手毬、でんでん太鼓、紙風船、風車、馬の……縫い包みなのか、これは。早蕨は目についたものを片っ端から買い込んできたらしい。
が、どれを見せても、花鶏はうんともすんとも反応しない。まさに梨の礫だった。
「玩具はお嫌いですか? これなんて綺麗だと思いますよ、お部屋に飾っておいたらいかがで」
「……蘇芳殿は」
ふいに、花鶏が口を開いた。聞き逃してしまいそうな小声だったが、待ちに待っていた蘇芳は飛びつくように身を乗り出した。そのせいで、花鶏はまたビクッと身を退いてしまった。

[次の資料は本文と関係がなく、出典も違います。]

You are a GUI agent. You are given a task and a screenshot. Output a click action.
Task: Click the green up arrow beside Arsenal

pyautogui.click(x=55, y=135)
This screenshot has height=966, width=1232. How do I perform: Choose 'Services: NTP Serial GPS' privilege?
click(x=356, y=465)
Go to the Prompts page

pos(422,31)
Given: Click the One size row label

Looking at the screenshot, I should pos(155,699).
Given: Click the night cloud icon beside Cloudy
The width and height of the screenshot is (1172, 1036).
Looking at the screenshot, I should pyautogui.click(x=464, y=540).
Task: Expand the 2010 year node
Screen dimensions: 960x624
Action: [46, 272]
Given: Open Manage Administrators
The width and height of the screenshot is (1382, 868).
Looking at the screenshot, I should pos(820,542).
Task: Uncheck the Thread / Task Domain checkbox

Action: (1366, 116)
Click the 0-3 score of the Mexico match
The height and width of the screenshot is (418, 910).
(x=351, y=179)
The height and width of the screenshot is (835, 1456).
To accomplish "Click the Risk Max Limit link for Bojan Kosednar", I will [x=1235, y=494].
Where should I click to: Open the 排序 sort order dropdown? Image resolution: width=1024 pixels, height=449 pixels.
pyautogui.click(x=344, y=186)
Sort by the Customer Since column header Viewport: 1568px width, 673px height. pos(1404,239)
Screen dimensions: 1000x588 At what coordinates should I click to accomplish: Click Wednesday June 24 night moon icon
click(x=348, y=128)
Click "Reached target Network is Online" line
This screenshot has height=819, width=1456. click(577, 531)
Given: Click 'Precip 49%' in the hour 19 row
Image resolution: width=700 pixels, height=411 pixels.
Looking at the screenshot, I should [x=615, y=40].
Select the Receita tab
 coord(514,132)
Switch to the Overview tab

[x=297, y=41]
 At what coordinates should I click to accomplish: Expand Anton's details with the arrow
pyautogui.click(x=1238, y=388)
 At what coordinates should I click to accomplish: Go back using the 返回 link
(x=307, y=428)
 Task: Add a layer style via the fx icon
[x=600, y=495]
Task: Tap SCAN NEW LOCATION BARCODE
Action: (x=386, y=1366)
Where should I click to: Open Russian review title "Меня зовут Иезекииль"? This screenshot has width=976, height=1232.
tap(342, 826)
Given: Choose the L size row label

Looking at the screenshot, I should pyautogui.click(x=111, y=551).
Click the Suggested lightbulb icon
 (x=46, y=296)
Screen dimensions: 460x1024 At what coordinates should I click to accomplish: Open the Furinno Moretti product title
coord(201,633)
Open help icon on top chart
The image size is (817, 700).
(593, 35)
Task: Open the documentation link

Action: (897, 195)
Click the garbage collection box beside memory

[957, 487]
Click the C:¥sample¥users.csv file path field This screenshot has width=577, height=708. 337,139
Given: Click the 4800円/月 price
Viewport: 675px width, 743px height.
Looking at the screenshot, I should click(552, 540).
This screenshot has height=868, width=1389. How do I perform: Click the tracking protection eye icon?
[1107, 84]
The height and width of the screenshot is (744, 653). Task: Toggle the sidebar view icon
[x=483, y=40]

「あ、申し訳ありません、殿下。お返事してもらえたのが嬉しくて、つい」
へらり、と愛想笑いを浮かべた蘇芳を、花鶏が凝視している。
「……こんなにたくさん貰っても、置く場所がありません。いらない、です」
「場所がない?」
首を傾げて、改めて部屋の中を見回した。薄暗くて黴臭い、到底皇子が住むような部屋ではないが、広さに関しては十分すぎるくらいだった。むしろ面積が広い割に、本来あるべき家具や調度品がないせいで、余計に寒々しく感じる。蘇芳が持ってきた玩具なんて、どこにでも置いておけるだろうに。
(もしかして、邪魔だから持ち帰れってことか?)
確かにいらないと言われはしたが、にしては花鶏の態度に違和感を覚える。
蘇芳は心の中でうーん、と唸った。いや、まだ落胆するには早い。昨日の今日なのだ。これまでの〈蘇芳〉と花鶏の関係を思えば、手の平を返して擦り寄ってくる相手を簡単に受け入れられなくて当然だ。気長に行こうではないか。
「殿下、もしかしたら気に入るものがあるかもしれませんから、どうか私が帰った後にでもゆっくりご覧になってみてくださいませんか。ね?」
おもねるように微笑みかけると、花鶏が驚いて目を見開く。
「うん? どうしました?」
蘇芳が首を傾げると、すぐにパッと目を逸らしてしまった。
「これから肌寒くなりますから、毛布や綿入れはお使いくださいね。次に来るときは殿下に喜んでもらえるような土産をお持ちしますよ」
さりげなく次の訪問を宣告されて、花鶏の纏う空気がどんよりと重たくなった。
(俺が会いに来るの、そんなに嫌か。そりゃそうだよな)
これは長期戦を覚悟した方がよさそうだ。
「そうだ、殿下は何か欲しいものがありますか?」
欲しいもの、と花鶏が鸚鵡返しに呟く。
「ええ。僭越ながら私に用意できるものであればなんでも」
「なら……もう来ないでください」
片付けのために動かしていた手を止める。花鶏を見ると、弱々しい言葉とは裏腹に、やけっぱちのように蘇芳を睨んでいた。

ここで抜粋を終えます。